[DATA TO PROCESS]
####################
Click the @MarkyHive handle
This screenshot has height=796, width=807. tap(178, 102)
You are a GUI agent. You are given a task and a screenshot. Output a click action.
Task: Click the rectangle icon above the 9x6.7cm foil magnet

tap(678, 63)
####################
[TASK DETAILS] Output every line of the data above again, word for word and unchanged.

[TASK SOLUTION]
Click the @MarkyHive handle
This screenshot has height=796, width=807. tap(178, 102)
You are a GUI agent. You are given a task and a screenshot. Output a click action.
Task: Click the rectangle icon above the 9x6.7cm foil magnet

tap(678, 63)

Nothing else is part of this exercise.